Particle systems in LightWave have been substantially improved providing far more control than previous versions. For instance, particles are numbered and can be manipulated individually. There are also new forces available to affect particle animations including doughnut, vortex, path, sticky, and explosion. The new forces work with an improved collision detection system. Other big features include SkyTracer, a very convincing cloud and sky generator. Clouds can have real volume so you can fly through and around them. One feature that will be of use to visualization artists designing for feature films is the ability to set a time, date, and location to correctly predict where the sun will be anyplace in the world. There is simply not enough space to describe the many other new smaller features and enhancements, but I particularly liked the ability to play back motion in OpenGL and edit attributes at the same time using the f-curves. This is extremely important for character animation.
Before stating conclusions, here is a basic thought about LightWave's look, feel, and usability on the Macintosh: What works in an animation program is what you are used to — at least for experienced animators. I will balance that proposition with the caveat that there are interface designs that simply add steps to common tasks. I think it's possible to evaluate those situations objectively. While Maya, Softimage|3D (and XSI), and 3DS Max have a unified interface for modeling and animation, LightWave presents the user with three separate workspaces made up of the Modeler and Layout with a mediating application in between called the Hub. The Mac version is essentially the same as the PC version, and both show the influence of LW's Amiga beginnings. NewTek has not “Macified” the interface. While this may frustrate some Mac users, LightWave has a mature interface with a logical deployment of the tool set.

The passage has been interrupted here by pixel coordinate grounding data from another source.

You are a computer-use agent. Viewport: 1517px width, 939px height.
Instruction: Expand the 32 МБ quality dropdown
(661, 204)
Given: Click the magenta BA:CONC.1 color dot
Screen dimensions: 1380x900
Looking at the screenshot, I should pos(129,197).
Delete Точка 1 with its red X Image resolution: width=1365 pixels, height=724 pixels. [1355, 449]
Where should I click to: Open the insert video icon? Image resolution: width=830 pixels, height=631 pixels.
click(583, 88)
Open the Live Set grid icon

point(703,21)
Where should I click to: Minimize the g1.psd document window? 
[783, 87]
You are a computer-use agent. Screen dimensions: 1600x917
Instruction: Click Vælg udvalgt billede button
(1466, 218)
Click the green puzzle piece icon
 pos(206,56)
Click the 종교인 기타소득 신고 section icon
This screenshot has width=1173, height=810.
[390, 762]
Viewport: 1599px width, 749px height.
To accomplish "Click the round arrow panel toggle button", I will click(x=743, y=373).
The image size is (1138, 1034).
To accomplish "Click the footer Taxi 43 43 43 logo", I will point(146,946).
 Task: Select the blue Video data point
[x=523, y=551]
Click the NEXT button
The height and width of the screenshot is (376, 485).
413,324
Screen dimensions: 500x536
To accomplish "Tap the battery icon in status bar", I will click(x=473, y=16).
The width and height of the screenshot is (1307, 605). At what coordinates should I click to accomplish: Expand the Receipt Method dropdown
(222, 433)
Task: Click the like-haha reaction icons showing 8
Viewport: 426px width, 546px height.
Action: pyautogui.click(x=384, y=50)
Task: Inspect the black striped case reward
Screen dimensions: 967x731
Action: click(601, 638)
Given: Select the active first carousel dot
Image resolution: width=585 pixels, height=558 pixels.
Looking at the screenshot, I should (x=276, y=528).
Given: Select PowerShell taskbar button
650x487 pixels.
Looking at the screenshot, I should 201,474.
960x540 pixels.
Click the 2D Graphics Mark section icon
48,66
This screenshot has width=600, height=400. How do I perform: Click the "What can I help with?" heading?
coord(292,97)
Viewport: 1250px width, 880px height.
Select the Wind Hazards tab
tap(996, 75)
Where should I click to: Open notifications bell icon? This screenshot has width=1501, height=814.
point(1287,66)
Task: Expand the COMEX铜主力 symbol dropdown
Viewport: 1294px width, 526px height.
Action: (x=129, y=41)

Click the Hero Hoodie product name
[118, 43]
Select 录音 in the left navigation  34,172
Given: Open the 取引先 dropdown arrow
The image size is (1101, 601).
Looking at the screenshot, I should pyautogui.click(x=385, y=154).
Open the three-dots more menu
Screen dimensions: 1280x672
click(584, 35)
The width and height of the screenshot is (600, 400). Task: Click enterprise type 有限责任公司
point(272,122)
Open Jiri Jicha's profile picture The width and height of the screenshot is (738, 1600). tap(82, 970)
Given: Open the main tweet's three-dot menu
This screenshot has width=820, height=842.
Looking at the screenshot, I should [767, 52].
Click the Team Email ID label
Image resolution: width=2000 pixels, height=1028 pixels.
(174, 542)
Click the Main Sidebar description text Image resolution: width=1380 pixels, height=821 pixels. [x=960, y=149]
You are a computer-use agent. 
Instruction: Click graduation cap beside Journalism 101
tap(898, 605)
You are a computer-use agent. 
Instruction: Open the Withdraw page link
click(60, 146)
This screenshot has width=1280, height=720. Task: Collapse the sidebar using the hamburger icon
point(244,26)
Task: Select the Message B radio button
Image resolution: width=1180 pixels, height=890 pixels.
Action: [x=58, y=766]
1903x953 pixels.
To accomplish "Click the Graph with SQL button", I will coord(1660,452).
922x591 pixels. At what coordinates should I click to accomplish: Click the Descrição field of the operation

There are also many ways to customize the GUI. I mention this because LW is too good a product to be dismissed by Mac users that tend to be parochial about interface issues.
If you are used to Maya, Soft, or 3DS, LightWave will be a bit disconcerting. The Hub adds management steps that seem unnecessary and was reportedly (numerous citations online) unstable on the Mac. I certainly experienced this in earlier Mac versions. OS X seems to have solved most of these problems.
3D on the Mac has certainly changed for the better in the last two years. Today there are several excellent options after years without any of the “big four” animation systems taking the platform seriously. LightWave was the first of the high-end studio animation systems to move to the Mac, but now Maya is an option. LightWave is the more affordable of the two and the highly regarded renderer can be installed on an unlimited number of processors. Version 7.0 on OS X is very stable. However, I think most Mac savvy artists will find the learning curve somewhat steep. This is because of the unfamiliar (to Mac artists) interface, but also because an application like LW is so deep that it represents a major commitment to unlock its very powerful tool set.